In the third round, Lita Hutapea, an Advisor of WTID, delivered several points in regards to WTID's future preferences and expectations for tourism recovery. She remarked that an Integrated and holistic Policy for women to have access to funding, education, networking, and natural resources management are the key to success of empowerment to outcome the recovery due to covid has previously restricted them in underprivileged access to obtain face to face education and networking. 


Given the case mentioned, we can expect that we need digital transformation or transition for women in accessing inclusive education especially in grassroots to have a better understanding about branding, sales, marketing and promotion. We can be optimistic by emphasizing women’s skill and education.
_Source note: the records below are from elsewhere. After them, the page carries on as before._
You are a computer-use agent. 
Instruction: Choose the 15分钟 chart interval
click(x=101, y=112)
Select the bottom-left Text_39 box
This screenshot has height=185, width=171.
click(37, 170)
In 1-2 years onwards, we can expect improvements in women’s skill and competitiveness on MSMEs in order to encourage creative economy, developing and adding value to local products (i.e gastronomy, spa, or local herbs).

Nevertheless, to achieve the goals we expected, Lita tried to explain 2 issues and challenges that we may encounter in the future actions as below:

  1. How encourage women in grassroots can create creative funding to support tourism development

  2. How to measure indicators of sustainability in women equity


Hence, as an NGO that has a strong concern to protect gender equality, we need to strengthen policy and practices by enhancing collaborations, comprehensive actions and expanding awareness to achieve an immediate outcome in the post COVID-19 pandemic.